Collected data entries:

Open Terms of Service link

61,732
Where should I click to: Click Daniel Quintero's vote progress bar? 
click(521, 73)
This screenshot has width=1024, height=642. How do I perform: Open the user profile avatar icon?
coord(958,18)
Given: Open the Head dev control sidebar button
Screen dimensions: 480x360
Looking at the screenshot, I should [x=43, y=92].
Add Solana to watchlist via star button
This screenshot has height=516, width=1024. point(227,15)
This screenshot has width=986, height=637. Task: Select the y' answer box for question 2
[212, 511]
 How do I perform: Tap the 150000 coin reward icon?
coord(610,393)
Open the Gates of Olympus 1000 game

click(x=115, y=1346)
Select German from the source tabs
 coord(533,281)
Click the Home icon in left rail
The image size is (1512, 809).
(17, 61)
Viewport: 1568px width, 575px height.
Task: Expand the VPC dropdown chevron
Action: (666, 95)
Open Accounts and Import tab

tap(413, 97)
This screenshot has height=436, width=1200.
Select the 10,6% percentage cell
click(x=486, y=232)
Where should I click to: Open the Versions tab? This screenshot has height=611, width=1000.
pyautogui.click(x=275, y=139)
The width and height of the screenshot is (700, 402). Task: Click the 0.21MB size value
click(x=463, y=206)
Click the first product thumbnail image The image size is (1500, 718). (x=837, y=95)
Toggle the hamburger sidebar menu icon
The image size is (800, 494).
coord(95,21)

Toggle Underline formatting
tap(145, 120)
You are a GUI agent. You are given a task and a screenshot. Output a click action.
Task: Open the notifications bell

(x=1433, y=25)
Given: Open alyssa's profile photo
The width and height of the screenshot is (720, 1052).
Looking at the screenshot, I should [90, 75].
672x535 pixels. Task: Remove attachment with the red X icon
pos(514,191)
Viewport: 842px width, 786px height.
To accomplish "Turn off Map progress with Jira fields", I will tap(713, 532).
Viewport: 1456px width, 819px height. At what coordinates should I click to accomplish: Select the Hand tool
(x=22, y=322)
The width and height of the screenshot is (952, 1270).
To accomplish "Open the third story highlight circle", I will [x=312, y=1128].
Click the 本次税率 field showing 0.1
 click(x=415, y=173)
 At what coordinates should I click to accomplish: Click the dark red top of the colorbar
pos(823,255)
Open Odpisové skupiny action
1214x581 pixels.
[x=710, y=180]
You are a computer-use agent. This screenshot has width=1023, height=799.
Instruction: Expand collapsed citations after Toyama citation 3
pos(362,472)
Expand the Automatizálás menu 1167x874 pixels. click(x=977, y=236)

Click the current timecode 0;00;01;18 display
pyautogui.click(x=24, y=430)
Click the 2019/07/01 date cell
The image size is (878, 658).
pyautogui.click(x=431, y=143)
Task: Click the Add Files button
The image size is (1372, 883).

• [Your goal]: Reproduce the entries above exactly, every line included.

• [Task answer]:
Open Terms of Service link

61,732
Where should I click to: Click Daniel Quintero's vote progress bar? 
click(521, 73)
This screenshot has width=1024, height=642. How do I perform: Open the user profile avatar icon?
coord(958,18)
Given: Open the Head dev control sidebar button
Screen dimensions: 480x360
Looking at the screenshot, I should [x=43, y=92].
Add Solana to watchlist via star button
This screenshot has height=516, width=1024. point(227,15)
This screenshot has width=986, height=637. Task: Select the y' answer box for question 2
[212, 511]
 How do I perform: Tap the 150000 coin reward icon?
coord(610,393)
Open the Gates of Olympus 1000 game

click(x=115, y=1346)
Select German from the source tabs
 coord(533,281)
Click the Home icon in left rail
The image size is (1512, 809).
(17, 61)
Viewport: 1568px width, 575px height.
Task: Expand the VPC dropdown chevron
Action: (666, 95)
Open Accounts and Import tab

tap(413, 97)
This screenshot has height=436, width=1200.
Select the 10,6% percentage cell
click(x=486, y=232)
Where should I click to: Open the Versions tab? This screenshot has height=611, width=1000.
pyautogui.click(x=275, y=139)
The width and height of the screenshot is (700, 402). Task: Click the 0.21MB size value
click(x=463, y=206)
Click the first product thumbnail image The image size is (1500, 718). (x=837, y=95)
Toggle the hamburger sidebar menu icon
The image size is (800, 494).
coord(95,21)

Toggle Underline formatting
tap(145, 120)
You are a GUI agent. You are given a task and a screenshot. Output a click action.
Task: Open the notifications bell

(x=1433, y=25)
Given: Open alyssa's profile photo
The width and height of the screenshot is (720, 1052).
Looking at the screenshot, I should [90, 75].
672x535 pixels. Task: Remove attachment with the red X icon
pos(514,191)
Viewport: 842px width, 786px height.
To accomplish "Turn off Map progress with Jira fields", I will tap(713, 532).
Viewport: 1456px width, 819px height. At what coordinates should I click to accomplish: Select the Hand tool
(x=22, y=322)
The width and height of the screenshot is (952, 1270).
To accomplish "Open the third story highlight circle", I will [x=312, y=1128].
Click the 本次税率 field showing 0.1
 click(x=415, y=173)
 At what coordinates should I click to accomplish: Click the dark red top of the colorbar
pos(823,255)
Open Odpisové skupiny action
1214x581 pixels.
[x=710, y=180]
You are a computer-use agent. This screenshot has width=1023, height=799.
Instruction: Expand collapsed citations after Toyama citation 3
pos(362,472)
Expand the Automatizálás menu 1167x874 pixels. click(x=977, y=236)

Click the current timecode 0;00;01;18 display
pyautogui.click(x=24, y=430)
Click the 2019/07/01 date cell
The image size is (878, 658).
pyautogui.click(x=431, y=143)
Task: Click the Add Files button
The image size is (1372, 883).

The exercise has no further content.